--- Instructions to follow ---
Print exactly the lines from the one that contains "The width and" through the final line of the entries below, both included, and nothing else; omit the pictures.
── Information ──
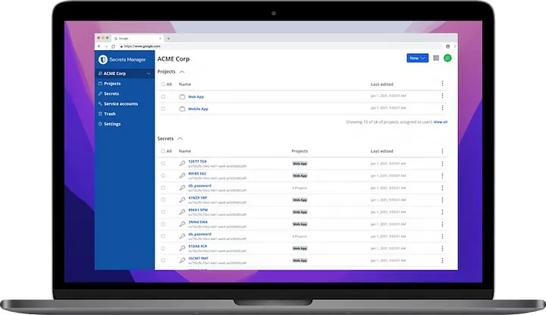
Task: Collapse the Projects section chevron
Action: [x=182, y=71]
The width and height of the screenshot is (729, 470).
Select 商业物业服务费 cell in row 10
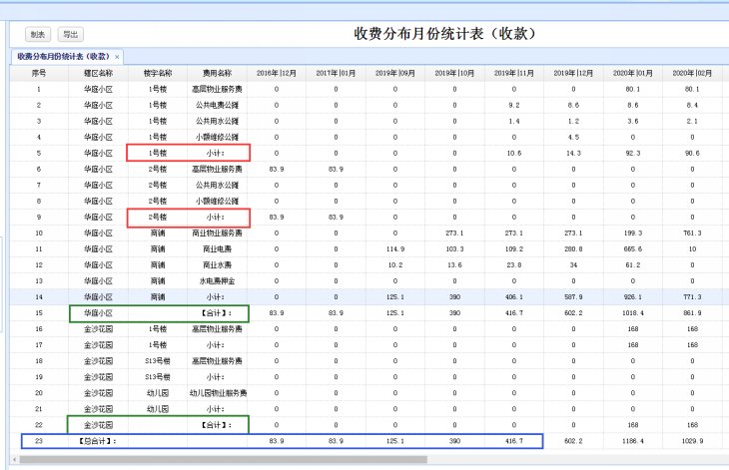coord(217,233)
───
--- Completed exercise ---
The width and height of the screenshot is (729, 470).
Select 商业物业服务费 cell in row 10
coord(217,233)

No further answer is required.